Materials, whose crystal structure resembles that of a Calcium Titanate (CaTiO3) crystal are called Perovskites. ABX3 is the general formula for such materials, is also referred to as the ‘Perovskite Structure’. Here A & B are cations, like Calcium & Titanium in CaTiO3 and X is an anion, like Oxygen. Generally, oxygen and halogens are considered as anions in double perovskites. For constructing photovoltaic application devices, the employed material should be structurally stable and its optimum band gap should range within 1eV & 2eV (eV or electron volts is a unit of energy used for subatomic particles). Unlike Silicon, which is highly stable and resembles a diamond structurally, halide single perovskites (ABX3) are unstable.
In this pursuit, ‘Double Perovskites’ with a structural formula A2B’B’’X6 looks interesting, as they are exceptionally stable in contrast to the single perovskites. Here, A, B’ and B’’ are all cations while X is an anion. Double perovskites are nothing but the three dimensional extension of the single perovskite (ABX3) structure. In comparison to single perovskites, these double perovskites exhibit a larger band gap (greater than 2eV) which pose a hurdle.

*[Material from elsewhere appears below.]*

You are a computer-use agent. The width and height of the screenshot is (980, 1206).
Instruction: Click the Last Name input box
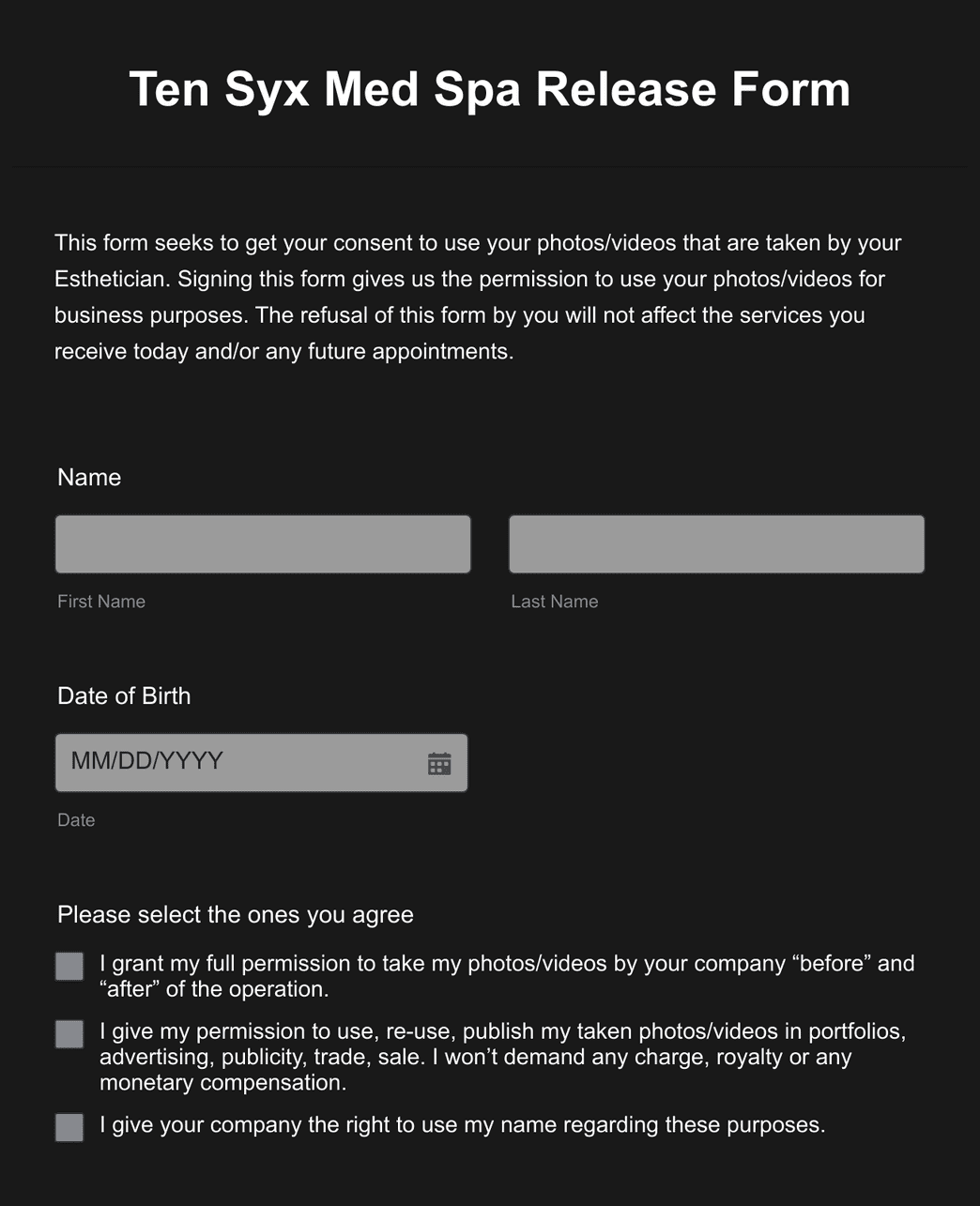tap(716, 543)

Can we tune these double perovskites catering to our needs for novel optoelectronics applications? Is it possible to modify and tweak them by tailoring their band gap in the required optimum range?
Recent experimental research from the Multifunctional Materials Laboratory (MFML) in the Department of Physics at IIT Madras shows that it is possible to tune the band gap of these semiconductor materials. “For the first time, we showed the band gap tunability in these double perovskites, with our study carried out on Cs2Ag1-xNaxBiCl6 double perovskite material” said Prof. Sudakar Chandran, Associate Professor and head, MFML lab in the Department of Physics, IIT Madras, who guided the study.
Cs2Ag1-xNaxBiCl6 is the double perovskite made of Caesium (Cs), Silver (Ag), Sodium (Na) and Bismuth (Bi) as cations, and Chlorine (Cl) as anion. Prof. Chandran with his student Mr. Athrey C. Dakshinamurthy synthesized intermediate Cs2Ag1-xNaxBiCl6 double perovskite alloys by mixing Silver and Sodium at B’ cation, and varying the elemental amount via the parameter x, valued within 0 and 1. At x = 0 end, we obtain the Cs2AgBiCl6 double perovskite and at x = 1 end, the Cs2NaBiCl6 double perovskite is formed.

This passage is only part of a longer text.